**** ФРАГМЕНТ ДОКУМЕНТА ****

В статье речь пойдет о традициях, сложившихся в профессиональном светском искусстве России.
Обычно под словом «традиция» подразумевается только то, что отстоялось во времени и, как величина постоянная, переходит от одного поколения к другому. В столь недалеком прошлом сам термин в области искусства рассматривался преимущественно в социальном аспекте, им оценивался и сам художник, и его творчество. Все это органично определялось тем гуманистическим ракурсом, в котором рассматривалось вообще само русское искусство. Сейчас, когда идеологические завесы пали, горизонт исследования значительно расширился, что позволяет глубже проникать в художественные явления, которыми отмечено отечественное искусство.
В своих многочисленных статьях: монографических, посвященных тому или иному жанру, конкретному историческому периоду, а порой отдельной, но очень значимой в отечественном искусстве картине, или даже циклу произведений был дан достаточно обстоятельный анализ, логически прослеживались причинно-следственные связи. Причем в центре внимания были не только сами картины и их авторы, но и время, в которое они творили. А оно оказывало огромное влияние и на избрание самой темы, ее толкование, а также формирование мировоззрения: и по мере взросления самого художника, и веяний в самом искусстве, и тех явлений, которые происходили в общественной жизни.
Поэтому в этой статье хотелось бы обобщить те выводы, к которым приходила в процессе исследования, тем более, что они в значительной степени скорректировали не столько само понятие «традиция», сколько существенно изменили его характер, смысл, направленность, содержание.
Рождение профессионального светского искусства в России связано с созданием в 1757 г. Академии художеств.
Вступившая на престол в 1762 г. Екатерина IIуже через два года взяла Академию под свое крыло, прекрасно сознавая, что искусство может стать хорошим проводником важных государственных идей и в жизнь, и общественное сознание. Живя уже много лет в православной стране, императрица не забыла включить в программу обучения «Закон Божий» и построить при Академии церковь, освященную в честь святого Иоанна Дамаскина. Это была не просто дань сложившейся на Руси традиции существования церковно-приходских, а также школ в городах и селах, где была церковь и не одна. Это было требование времени, религиозного сознания народа, самого Русского мира, у истоков которого стояла и определяла его Православная Церковь. Поэтому при каждом новом учебном заведении: будь то военные корпуса или Московский университет, Дом благородных девиц или Академия художеств и даже приютские дома обязательно имели свою домовую церковь. При этом сама государыня не была настолько набожной, но это была традиция, которую даже она не могла нарушить.
Откровенно заинтересованное отношение Екатерины IIк Академии способствовало также пробуждению общественного интереса к ней. На страницах журналов, на заседаниях созданного при Академии общественного комитета «Вольных общников», разворачивались порой острейшие дискуссии о целях и задачах отечественного искусства, путях его развития, о назначении художника, идеях и задачах его творчества.

**** ПРЕДСТАВЛЕННЫЕ ДАННЫЕ ****

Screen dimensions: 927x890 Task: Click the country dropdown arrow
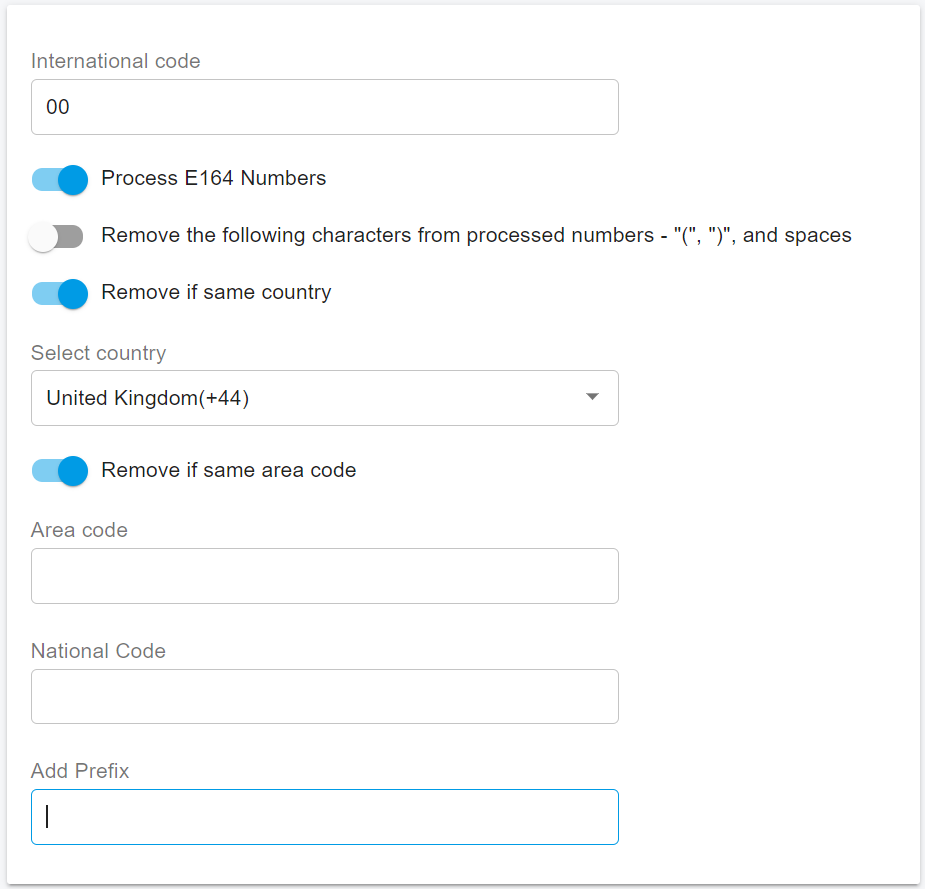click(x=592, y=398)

****
**** ПРЕДСТАВЛЕННЫЕ ДАННЫЕ ****

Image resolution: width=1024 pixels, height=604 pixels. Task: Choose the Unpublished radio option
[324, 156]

****

■ УСЛОВИЕ ЗАДАНИЯ ■
Повторите дословно отрывок из статьи о традициях русского светского искусства: от слов «В статье речь» до слов «отмечено отечественное искусство.» включительно.

■ ОТВЕТ К ЗАДАНИЮ ■
В статье речь пойдет о традициях, сложившихся в профессиональном светском искусстве России.
Обычно под словом «традиция» подразумевается только то, что отстоялось во времени и, как величина постоянная, переходит от одного поколения к другому. В столь недалеком прошлом сам термин в области искусства рассматривался преимущественно в социальном аспекте, им оценивался и сам художник, и его творчество. Все это органично определялось тем гуманистическим ракурсом, в котором рассматривалось вообще само русское искусство. Сейчас, когда идеологические завесы пали, горизонт исследования значительно расширился, что позволяет глубже проникать в художественные явления, которыми отмечено отечественное искусство.